§ **Document segment**:
* * * * * * * * *
An anonymous reader writes: I'm a systems architect (and a former Unix sysadmin) with many years of experience on the infrastructure side of things. I have a masters in CS but not enough practical exposure to professional software development. I'd like to start my own software product line and I'd like to avoid outsourcing as much as I can. I'm seeking advice on what you think are the best practices for running a software shop and/or good blogs/books on the subject.

To be clear, I am not asking about what are the best programming practices or the merits of agile vs waterfall. Rather I am asking more about how to best run the shop as a whole. For example, how important is it to have coding standards and how much standardization is necessary for a small business? What are the pros and cons of allowing different tools and/or languages? What should the ratio of senior programmers to intermediate and junior programmers be and how should they work with each other so that nobody is bored and everyone learns something? Thanks for your help.

19 of 176 comments (clear)

  1. First and foremost by vivaoporto · · Score: 5, Insightful

    Get a good accountant to keep the books in order. Get a good lawyer so you always have someone vetting your contracts and preventing or solving any litigation you may find yourself entangled.

    Don't try to do all by yourself, delegate everything you are not a specialist so you can focus on your core aptitudes.
* * * * * * * * *
§ **Exercise materials**:
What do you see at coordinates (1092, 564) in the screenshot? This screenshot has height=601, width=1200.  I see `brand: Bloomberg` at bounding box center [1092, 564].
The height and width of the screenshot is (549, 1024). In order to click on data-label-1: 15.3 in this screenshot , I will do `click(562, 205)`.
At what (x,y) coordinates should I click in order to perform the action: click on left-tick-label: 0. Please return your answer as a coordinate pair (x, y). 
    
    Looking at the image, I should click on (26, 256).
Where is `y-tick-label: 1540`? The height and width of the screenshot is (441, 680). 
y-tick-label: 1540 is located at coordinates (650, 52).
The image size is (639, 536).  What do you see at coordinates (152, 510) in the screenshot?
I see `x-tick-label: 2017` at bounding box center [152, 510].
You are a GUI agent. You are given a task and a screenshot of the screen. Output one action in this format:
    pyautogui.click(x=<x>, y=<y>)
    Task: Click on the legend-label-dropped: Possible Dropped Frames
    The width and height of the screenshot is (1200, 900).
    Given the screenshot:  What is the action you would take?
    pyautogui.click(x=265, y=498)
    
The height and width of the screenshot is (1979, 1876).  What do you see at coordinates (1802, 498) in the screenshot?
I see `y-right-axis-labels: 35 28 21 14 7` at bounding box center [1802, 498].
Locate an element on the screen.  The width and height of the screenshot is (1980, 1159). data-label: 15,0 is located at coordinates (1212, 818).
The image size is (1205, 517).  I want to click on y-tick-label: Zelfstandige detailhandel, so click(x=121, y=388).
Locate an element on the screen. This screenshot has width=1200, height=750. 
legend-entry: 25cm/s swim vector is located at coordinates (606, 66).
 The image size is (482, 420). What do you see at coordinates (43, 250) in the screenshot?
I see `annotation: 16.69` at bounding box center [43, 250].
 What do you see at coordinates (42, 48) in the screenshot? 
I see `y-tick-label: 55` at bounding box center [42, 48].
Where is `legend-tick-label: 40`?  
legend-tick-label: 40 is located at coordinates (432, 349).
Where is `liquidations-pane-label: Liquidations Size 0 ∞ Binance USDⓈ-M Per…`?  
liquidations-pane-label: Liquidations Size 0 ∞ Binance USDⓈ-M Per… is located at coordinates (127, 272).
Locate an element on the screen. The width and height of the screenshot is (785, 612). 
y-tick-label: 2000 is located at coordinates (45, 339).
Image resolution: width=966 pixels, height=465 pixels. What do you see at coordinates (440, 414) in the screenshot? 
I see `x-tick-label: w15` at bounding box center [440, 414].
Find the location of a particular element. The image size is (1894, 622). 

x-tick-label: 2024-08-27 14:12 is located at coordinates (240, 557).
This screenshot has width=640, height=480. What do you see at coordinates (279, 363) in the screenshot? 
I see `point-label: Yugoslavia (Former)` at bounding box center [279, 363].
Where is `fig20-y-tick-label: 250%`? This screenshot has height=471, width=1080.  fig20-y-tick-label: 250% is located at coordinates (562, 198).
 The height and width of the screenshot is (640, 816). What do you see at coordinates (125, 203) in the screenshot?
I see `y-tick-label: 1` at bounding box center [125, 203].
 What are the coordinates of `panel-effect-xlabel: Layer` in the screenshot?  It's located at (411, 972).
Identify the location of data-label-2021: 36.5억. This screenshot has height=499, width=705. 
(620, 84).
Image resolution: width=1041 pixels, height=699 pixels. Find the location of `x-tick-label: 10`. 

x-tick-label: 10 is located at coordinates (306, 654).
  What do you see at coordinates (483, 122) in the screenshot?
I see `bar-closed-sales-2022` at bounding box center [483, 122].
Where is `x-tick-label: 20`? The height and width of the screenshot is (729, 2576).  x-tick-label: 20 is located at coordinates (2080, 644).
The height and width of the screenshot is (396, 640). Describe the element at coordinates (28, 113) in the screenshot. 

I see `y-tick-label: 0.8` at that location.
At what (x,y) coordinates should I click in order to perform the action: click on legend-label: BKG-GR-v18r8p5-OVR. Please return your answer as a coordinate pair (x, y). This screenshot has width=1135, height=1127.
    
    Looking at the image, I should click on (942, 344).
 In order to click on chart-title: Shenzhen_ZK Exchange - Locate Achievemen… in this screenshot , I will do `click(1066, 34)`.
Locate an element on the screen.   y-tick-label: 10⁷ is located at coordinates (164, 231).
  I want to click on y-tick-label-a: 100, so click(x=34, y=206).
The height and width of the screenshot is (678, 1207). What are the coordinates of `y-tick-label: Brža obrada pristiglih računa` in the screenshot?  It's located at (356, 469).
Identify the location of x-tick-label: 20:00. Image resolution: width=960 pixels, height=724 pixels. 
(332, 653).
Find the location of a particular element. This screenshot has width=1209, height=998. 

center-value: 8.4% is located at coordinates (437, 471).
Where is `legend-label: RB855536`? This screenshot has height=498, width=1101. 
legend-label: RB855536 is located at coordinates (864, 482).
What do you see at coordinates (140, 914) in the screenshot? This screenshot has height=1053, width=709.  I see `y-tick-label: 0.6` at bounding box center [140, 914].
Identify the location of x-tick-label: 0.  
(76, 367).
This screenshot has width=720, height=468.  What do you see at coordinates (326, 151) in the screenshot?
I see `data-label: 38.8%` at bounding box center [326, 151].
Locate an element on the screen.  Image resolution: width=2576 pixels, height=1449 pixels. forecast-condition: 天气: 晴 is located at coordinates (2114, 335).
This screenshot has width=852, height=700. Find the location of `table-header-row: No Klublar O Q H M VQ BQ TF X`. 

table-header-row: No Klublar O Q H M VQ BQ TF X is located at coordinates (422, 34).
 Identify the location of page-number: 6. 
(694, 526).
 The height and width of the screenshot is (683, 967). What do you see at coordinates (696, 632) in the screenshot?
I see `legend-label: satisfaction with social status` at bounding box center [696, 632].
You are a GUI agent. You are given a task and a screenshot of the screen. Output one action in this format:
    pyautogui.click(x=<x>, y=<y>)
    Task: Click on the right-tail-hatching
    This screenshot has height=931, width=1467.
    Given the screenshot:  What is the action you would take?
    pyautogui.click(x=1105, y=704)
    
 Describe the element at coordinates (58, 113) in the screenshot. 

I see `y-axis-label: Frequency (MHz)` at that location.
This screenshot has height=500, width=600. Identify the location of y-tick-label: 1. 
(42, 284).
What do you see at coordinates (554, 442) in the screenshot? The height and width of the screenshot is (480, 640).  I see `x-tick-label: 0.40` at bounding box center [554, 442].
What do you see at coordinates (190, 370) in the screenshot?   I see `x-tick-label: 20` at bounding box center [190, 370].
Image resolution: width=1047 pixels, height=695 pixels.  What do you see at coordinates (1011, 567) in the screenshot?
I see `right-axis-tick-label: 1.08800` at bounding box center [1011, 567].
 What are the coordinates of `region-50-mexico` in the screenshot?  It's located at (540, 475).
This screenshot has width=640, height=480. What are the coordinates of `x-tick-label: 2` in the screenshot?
* * * * * * * * *
§ **Tasks**:
[a] Rewrite the paragraph of the post about running a software shop that begins "To be clear, I am not asking" as a short bulleted list, keeping its main points.
[b] Reproduce the rows from the line containing "at (540, 475)." through the end of the rows, unchanged.
The post and the rows have nothing to do with each other.

§ **Exercise answers**:
[a]
- Not asking about programming best practices or agile vs. waterfall
- Asking how best to run the shop as a whole
- How important are coding standards, and how much standardization does a small business need?
- What are the pros and cons of allowing different tools or languages?
- What ratio of senior to intermediate and junior programmers is best?
- How should they work together so nobody is bored and everyone learns?

[b]
 What are the coordinates of `region-50-mexico` in the screenshot?  It's located at (540, 475).
This screenshot has width=640, height=480. What are the coordinates of `x-tick-label: 2` in the screenshot?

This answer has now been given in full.